Segmental myofascial pain may be elicited by palpating segmentally related tendons, enthuses or bursae on that area. Applying a pressure algometer may also be used to elicit tenderness. However, Dr Rey-Matias said that it has to be significant in that it is “at least 2 kg/cm2 lower than that of the normal sensitive control point.”

These methods of palpation and pressure algometry may also be used to identify vertebral paravertebral allodynia.

Other tests include musculoskeletal ultrasound (MSU), where a trigger point may appear hypoechoic or a localized stiffer region identified by a focal decrease of color variance. MSU can also be used to determine active and latent trigger points.

An active trigger point can be seen in Doppler studies as “reversal of blood flow reversal in diastole due to the high resistance of the vascular bed, leading to compression of the blood vessel by local muscle contraction and biochemically related vasoconstriction,” said Dr Rey-Matias.

Lastly, Dr Rey-Matias enumerated several treatment strategies for SSS. These include paraspinous injection, which involves injecting the paraspinal muscles adjacent to the spinous process to reach the deep layers after the vertebral lamina, and dry needling especially of the peripheral trigger points and taut bands.
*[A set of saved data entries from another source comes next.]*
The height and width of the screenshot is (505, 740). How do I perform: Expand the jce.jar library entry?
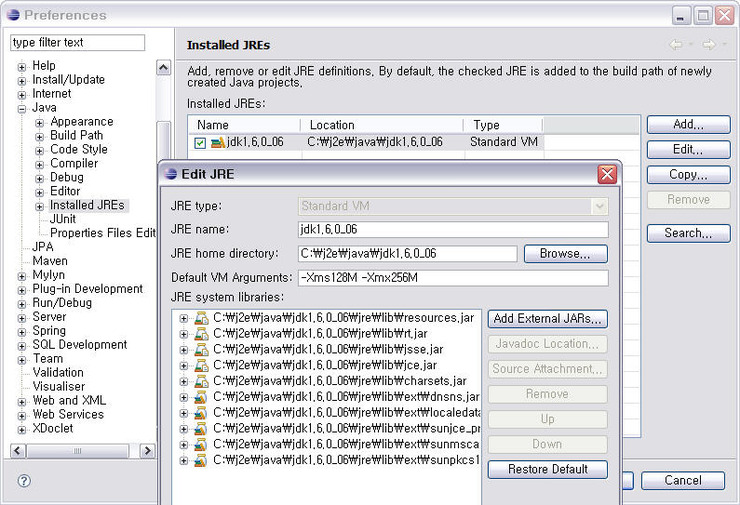pos(184,366)
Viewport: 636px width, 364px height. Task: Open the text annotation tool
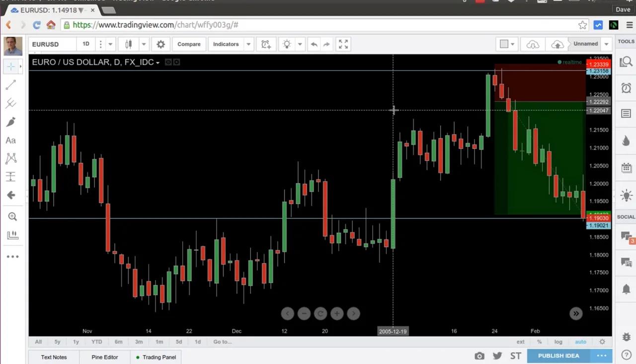[11, 140]
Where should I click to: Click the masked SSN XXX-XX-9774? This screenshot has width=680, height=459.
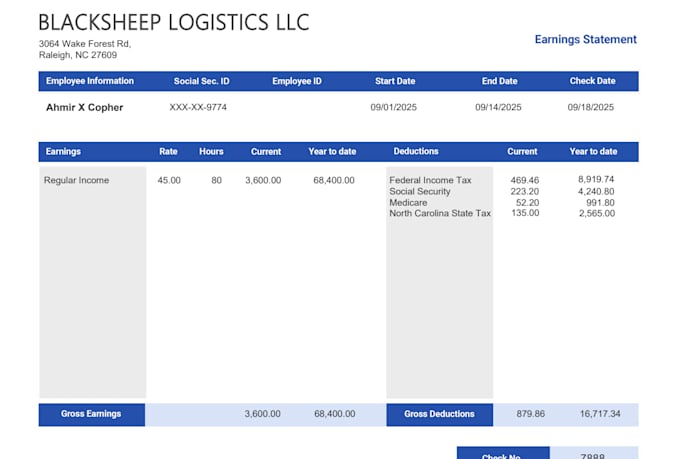point(198,107)
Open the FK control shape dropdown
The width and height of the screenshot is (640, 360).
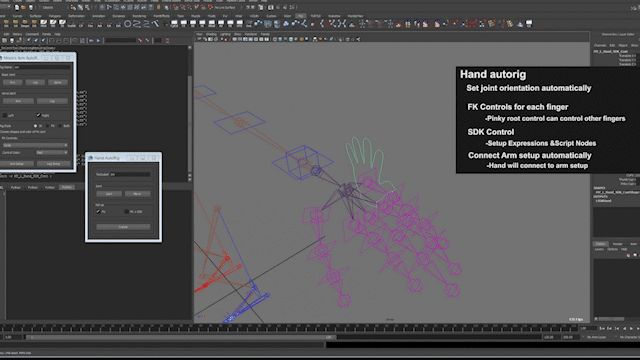pyautogui.click(x=35, y=145)
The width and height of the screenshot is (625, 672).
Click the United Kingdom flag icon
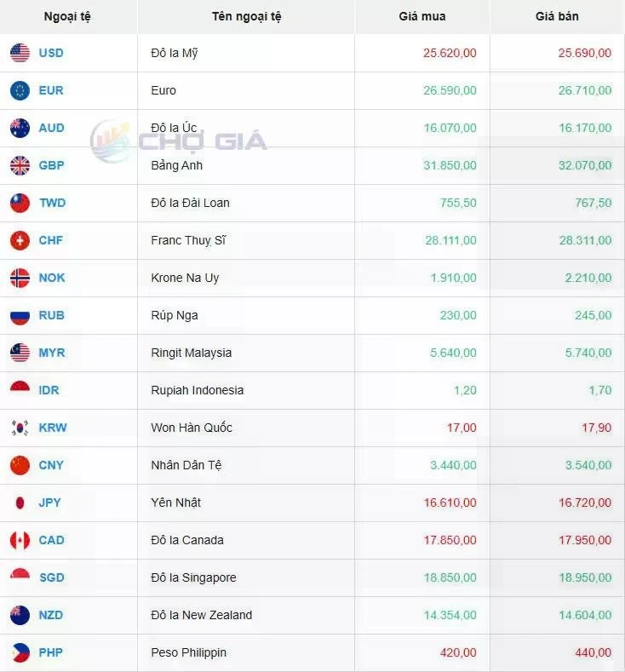click(x=20, y=165)
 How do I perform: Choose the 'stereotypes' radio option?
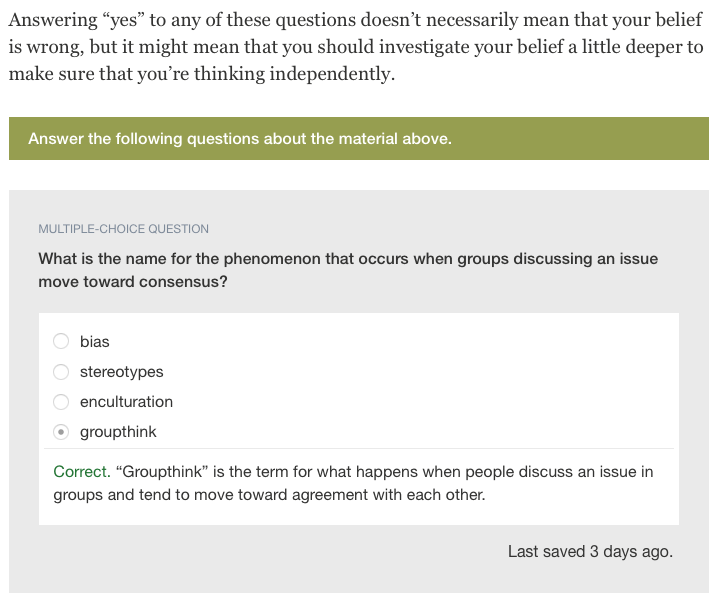(x=61, y=371)
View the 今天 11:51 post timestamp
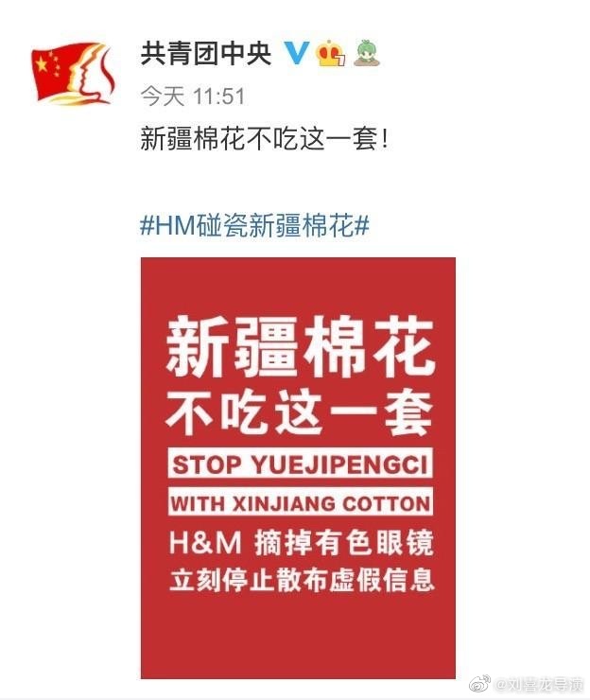The image size is (590, 700). (x=193, y=96)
“These are the same innervations embryologically so any peripheral trigger point can also be desensitized by desensitization of the paraspinal area,” said Dr Rey-Matias.

Skin stretching (ie, pinch and roll test), connective tissue massage, therapeutic exercises, osteopathic techniques and other physical rehabilitation procedures are also commonly employed treatment modalities for SSS.